[WHAT YOU SHOULD DO]
For the material below, return exactly the lines starting at the one holding "Where should I click to: Click the MM" and ending at the one holding "Click the search magnifier icon", counting both as part of the range.

[SOURCE MATERIAL]
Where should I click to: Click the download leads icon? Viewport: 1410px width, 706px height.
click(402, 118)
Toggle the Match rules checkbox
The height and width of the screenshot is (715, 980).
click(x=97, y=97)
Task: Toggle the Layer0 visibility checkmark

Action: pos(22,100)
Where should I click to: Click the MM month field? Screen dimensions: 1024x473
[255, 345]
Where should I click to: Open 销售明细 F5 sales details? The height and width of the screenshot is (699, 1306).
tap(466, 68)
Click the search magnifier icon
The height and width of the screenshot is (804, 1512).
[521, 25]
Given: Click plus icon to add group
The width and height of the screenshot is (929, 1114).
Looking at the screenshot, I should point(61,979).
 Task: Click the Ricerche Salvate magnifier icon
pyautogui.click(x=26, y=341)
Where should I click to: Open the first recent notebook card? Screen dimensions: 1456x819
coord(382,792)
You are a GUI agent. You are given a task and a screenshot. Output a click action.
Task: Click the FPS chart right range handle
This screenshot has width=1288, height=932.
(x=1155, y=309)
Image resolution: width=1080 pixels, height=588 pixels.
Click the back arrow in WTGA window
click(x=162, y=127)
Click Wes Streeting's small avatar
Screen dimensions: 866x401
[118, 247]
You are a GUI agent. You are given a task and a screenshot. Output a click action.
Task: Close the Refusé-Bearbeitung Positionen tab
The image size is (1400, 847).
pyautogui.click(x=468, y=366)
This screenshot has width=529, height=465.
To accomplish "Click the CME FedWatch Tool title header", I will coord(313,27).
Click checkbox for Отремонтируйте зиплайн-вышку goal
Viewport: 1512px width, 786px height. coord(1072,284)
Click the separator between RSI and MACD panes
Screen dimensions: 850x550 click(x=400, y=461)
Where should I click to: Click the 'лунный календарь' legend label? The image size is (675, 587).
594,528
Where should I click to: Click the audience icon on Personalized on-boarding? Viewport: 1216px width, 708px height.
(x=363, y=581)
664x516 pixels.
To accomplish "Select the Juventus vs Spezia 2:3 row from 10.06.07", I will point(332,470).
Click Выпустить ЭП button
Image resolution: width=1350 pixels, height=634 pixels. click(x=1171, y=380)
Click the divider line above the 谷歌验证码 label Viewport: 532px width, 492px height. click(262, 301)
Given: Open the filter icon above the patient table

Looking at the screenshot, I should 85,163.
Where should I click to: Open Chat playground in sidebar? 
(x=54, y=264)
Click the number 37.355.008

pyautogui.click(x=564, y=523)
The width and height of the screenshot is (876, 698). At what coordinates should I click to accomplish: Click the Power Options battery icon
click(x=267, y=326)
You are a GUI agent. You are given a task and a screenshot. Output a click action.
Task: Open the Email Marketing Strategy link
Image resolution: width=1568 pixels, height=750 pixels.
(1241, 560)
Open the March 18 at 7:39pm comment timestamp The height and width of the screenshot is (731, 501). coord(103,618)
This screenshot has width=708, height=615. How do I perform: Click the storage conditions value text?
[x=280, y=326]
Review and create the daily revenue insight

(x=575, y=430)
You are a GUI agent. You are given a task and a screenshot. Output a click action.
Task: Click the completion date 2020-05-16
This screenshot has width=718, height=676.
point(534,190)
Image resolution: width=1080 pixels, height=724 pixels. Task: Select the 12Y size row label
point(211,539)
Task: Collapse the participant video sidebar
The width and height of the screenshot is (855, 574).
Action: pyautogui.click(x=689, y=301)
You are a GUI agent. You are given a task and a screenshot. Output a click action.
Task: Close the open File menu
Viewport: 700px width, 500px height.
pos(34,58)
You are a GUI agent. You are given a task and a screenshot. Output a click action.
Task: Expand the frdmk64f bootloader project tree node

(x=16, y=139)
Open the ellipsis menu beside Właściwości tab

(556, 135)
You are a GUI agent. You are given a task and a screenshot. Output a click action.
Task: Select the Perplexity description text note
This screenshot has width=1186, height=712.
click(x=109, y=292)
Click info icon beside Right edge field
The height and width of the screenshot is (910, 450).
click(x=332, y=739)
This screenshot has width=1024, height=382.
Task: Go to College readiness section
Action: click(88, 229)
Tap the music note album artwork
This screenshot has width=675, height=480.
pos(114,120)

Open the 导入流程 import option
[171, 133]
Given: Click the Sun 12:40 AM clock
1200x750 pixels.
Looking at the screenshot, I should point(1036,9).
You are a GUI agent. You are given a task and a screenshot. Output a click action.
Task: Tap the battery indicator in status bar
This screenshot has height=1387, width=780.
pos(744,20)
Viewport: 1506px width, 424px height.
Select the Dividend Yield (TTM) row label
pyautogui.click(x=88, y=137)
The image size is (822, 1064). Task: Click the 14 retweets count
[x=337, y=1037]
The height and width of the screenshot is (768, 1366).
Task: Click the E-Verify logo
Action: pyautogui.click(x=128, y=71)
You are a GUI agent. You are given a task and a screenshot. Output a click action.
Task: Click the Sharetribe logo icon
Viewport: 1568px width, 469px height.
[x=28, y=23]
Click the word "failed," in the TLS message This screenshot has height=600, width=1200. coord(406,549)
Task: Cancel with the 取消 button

[ANSWER BOX]
Where should I click to: Click the MM month field? Screen dimensions: 1024x473
[255, 345]
Where should I click to: Open 销售明细 F5 sales details? The height and width of the screenshot is (699, 1306).
tap(466, 68)
Click the search magnifier icon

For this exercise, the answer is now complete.